Ranjana Das and Paul Hodkinson – University of Surrey – Affective coding: Platformed subtleties in new fathers self-disclosure strategies around mental health
Drawing on qualitative interviews with 15 new fathers struggling with postnatal mental health difficulties, we focus in this paper on the role of digital platforms in their approaches to disclosing these issues. We introduce the idea of “affective coding” – a deliberate, yet subtle way of working with, within and against platform architecture to encode narratives of disclosure and seek camaraderie and support. These range from using like and retweet buttons (on the disclosure of others, or general posts about mental health, for example) to signal for help, to posting wildly positive status updates about today that are subtly coded with references to darker yesterdays. Such strategies, we suggest, make use of social media algorithms to achieve visibility on the newsfeeds of friends without explicit disclosure. And such affective practices involve imaginings of the ideal listener, anxious anticipations of response or support and, sometimes, intense disappointment when they are not forthcoming; coded affect may not be decoded as such. We build upon theorisations of networked affect (c.f. Papacharissi, 2010), to cast our attention to seemingly small but affectively weighted and expensive acts of subtle disclosure online which reveal agentic attempts by men to bypass hegemonic masculinities and structures of silencing around male mental health difficulties. We note that the subtle nature of affective coding means it does not leave easy digital traces and does not therefore lend itself “big data” word-sifting approach, or necessarily lead to desired affective outcomes for these men. And yet, affective coding – through its very nature of working with/in platformed architecture and algorithms – occupies the liminal space, we argue, between non-disclosure and disclosure, and between silence and articulation. This finding on affective coding as affectively weighted subtle acts of digital engagement, we suggest, is critical for self-disclosure research, for this might form an integral part of people’s coping strategies in platform societies.

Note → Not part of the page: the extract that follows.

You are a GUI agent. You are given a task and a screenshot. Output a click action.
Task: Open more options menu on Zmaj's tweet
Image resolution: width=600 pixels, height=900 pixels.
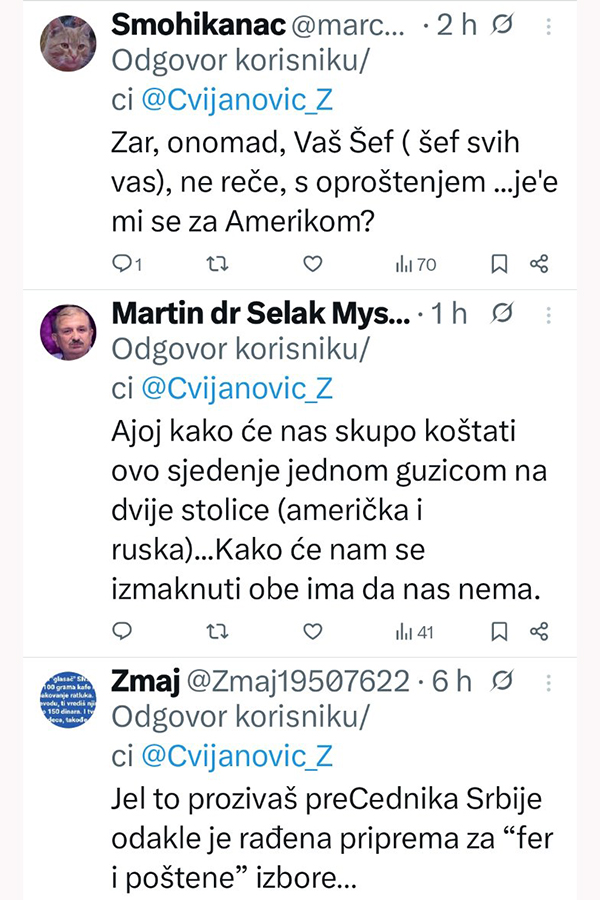pos(548,681)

Lina Eklund and Helga Sadowski – Uppsala University – Doing Intimate Family Work via ICT: Affordances and Resistance Strategies
New social structures such as networked individualism (Wellman 2001; Castells 2002), combined with the ubiquity of ICTs, are reshaping the ways families create intimacy both within and across households. Based on interviews with multigenerational Swedish families, this empirical study focuses on doing intimate family work, and in particular emerging family communication patterns and the role of digital technologies in this work.
Drawing on the concept of affordances—as structures realized in individual action—we understand the emerging social structure of networked individualism as a key affordance of digital communication technology. Drawing on this theoretical framework our analysis focuses on what happens in the interplay of agency and structures as people do intimate family work.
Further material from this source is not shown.